Riccardo Vittorio Granzotto, ultimo di nove figli, imparò in famiglia il timore di Dio, la sincera pratica della vita cristiana, la generosa solidarietà, la disponibilità al sacrificio e l’amore al duro lavoro dei campi.

A 15 anni si manifestò in lui la passione per l’arte. Superando non lievi difficoltà, a 29 anni conseguì, presso l’accademia delle Belle Arti di Venezia, il diploma di professore di scultura.

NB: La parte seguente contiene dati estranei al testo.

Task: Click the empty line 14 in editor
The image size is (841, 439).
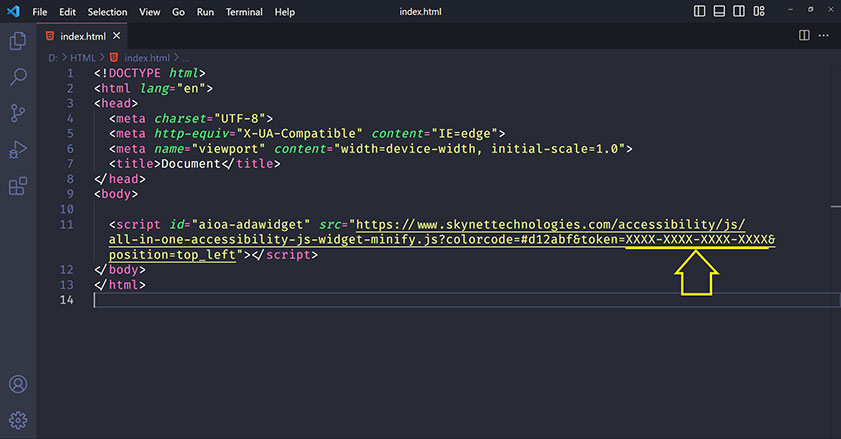Action: pyautogui.click(x=400, y=300)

Nel 1933, “vinto dal Signore” e abbandonando una promettente carriera artistica, entrò nell’Ordine dei Frati Minori. Il suo parroco mons. Morando commentò: “L’ordine acquista non solo un artista, ma un santo”.

Visse a lungo nel convento di Vittorio Veneto, dove gli era stato approntato un piccolo laboratorio: la sua vocazione francescana, alla scuola della Vergine Maria, edificava tutti per la sua umiltà, per il suo amore alla preghiera e per la sua carità generosa verso i poveri e i sofferenti.

Colpito da un tumore al cervello, incontrò il Signore della gloria il 15 agosto 1947, nell’ospedale civile di Padova. I suoi resti mortali – dopo essere stato per un breve periodo sepolto nel cimitero di Ceneda, nella tomba che egli stesso aveva sistemato qualche mese prima – riposano presso la “Grotta di Lourdes” da lui realizzata a Chiampo.

Attraverso le sue ispirate sculture e l’eroica testimonianza della sua vita, il beato Claudio irradia nelle anime luce di santità e di vera bellezza.

Fu beatificato da Giovanni Paolo II il 20 novembre 1994.